Continuing Through September 30, 2023
In 2013, Annetta Kapon held her first exhibition at Proxy Gallery: a cube that measures 12 x 12 x 12 inches. The exhibition wasn’t the cube, the gallery was. In the ten years since its opening, Proxy has presented 85 exhibitions. Invited artists and curators can use the space however they choose, decorating the inside and/or the outside of the box, or even not using it at all. Proxy has been nomadic at times. It lived for a while on a wall at the Otis College of Art graduate studios in Culver City, but also traveled to Greece and Paris. To celebrate Proxy’s achievement, The Floating Gallery — another nomadic space — is exhibiting documentation of each project, as well as the Proxy venue itself, where viewers can see exhibit #85, by Mirena Kim.

■ Provided data
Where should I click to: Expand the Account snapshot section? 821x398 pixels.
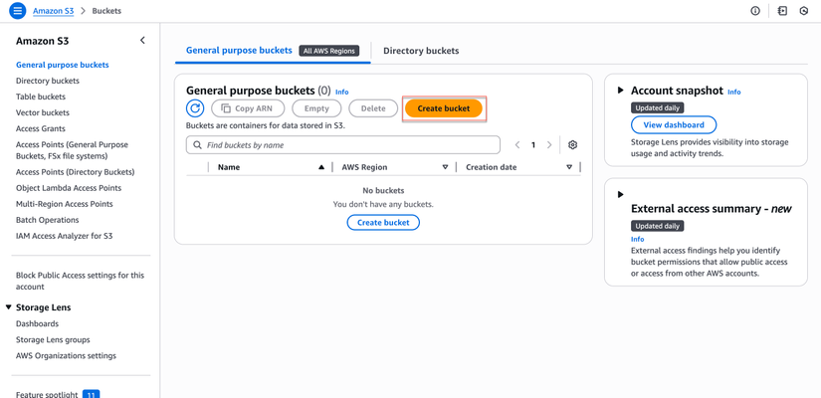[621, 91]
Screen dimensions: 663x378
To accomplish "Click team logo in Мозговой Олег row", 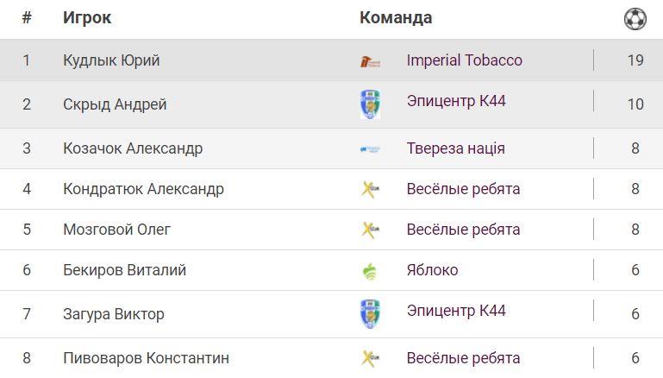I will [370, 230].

■ Requests
A) In the Proxy Gallery text, copy the passage between "Continuing Through September" and "by Mirena Kim.", inclusive, changing "cube" to "box".
B) Please condense the paragraph of the Proxy Gallery text that opens "In 2013, Annetta Kapon" into a bulleted list of its main facts.
C) Resume the Proxy Gallery text from its last sentence and carry it forward.
The listing plays no part in this work.

■ Answer set
A)
Continuing Through September 30, 2023
In 2013, Annetta Kapon held her first exhibition at Proxy Gallery: a box that measures 12 x 12 x 12 inches. The exhibition wasn’t the box, the gallery was. In the ten years since its opening, Proxy has presented 85 exhibitions. Invited artists and curators can use the space however they choose, decorating the inside and/or the outside of the box, or even not using it at all. Proxy has been nomadic at times. It lived for a while on a wall at the Otis College of Art graduate studios in Culver City, but also traveled to Greece and Paris. To celebrate Proxy’s achievement, The Floating Gallery — another nomadic space — is exhibiting documentation of each project, as well as the Proxy venue itself, where viewers can see exhibit #85, by Mirena Kim.

B)
- Annetta Kapon held her first exhibition at Proxy Gallery in 2013.
- Proxy Gallery is itself a 12 x 12 x 12-inch cube.
- Proxy has presented 85 exhibitions in the ten years since it opened.
- Invited artists and curators may use the inside or outside of the box, or not use it at all.
- Proxy has moved around. It sat on a wall at the Otis College of Art graduate studios in Culver City and traveled to Greece and Paris.
- The Floating Gallery, also a nomadic space, is marking the milestone by showing documentation of every project along with the Proxy venue.
- Exhibit #85, by Mirena Kim, can be seen in the Proxy venue there.

C)
Kapon created Proxy Gallery as a "conceptual project that allows a platform for discourse." It was formed out of discussions with her students about creating their own conditions to make and show work, regardless of limitations. Proxy fits within the parameters of Kapon's premise. While she creates separate collages, sculptures and installations, Kapon has also been influential as a professor of art, as her students (many of whom have exhibited at Proxy) will attest. In this unique space, she is the sole proprietor and decision maker. She invites other artists and accepts proposals. She writes insightful press releases "to get the discursive ball rolling," as she puts it.
Like any conventional gallery, Proxy has a website, opening and closing receptions, is occasionally reviewed, and has printed business cards and invitations. The fact that it is a miniature, physically unendurable space is beside the point. In fact, its small size and the challenges that size poses for each artist is what makes Proxy unique.
The entire history of Proxy is presented here. Each exhibition is represented by a single square image that is dated and captioned. These are installed in two long horizontal rows across opposing walls of the space. The works are hung chronologically so viewers can easily trace the history of the exhibits and exhibitors. Some Proxy artists are well known, others unknown, perhaps students or artists from Greece or Paris where the gallery has traveled. A few of the artists have had multiple exhibitions over these ten years.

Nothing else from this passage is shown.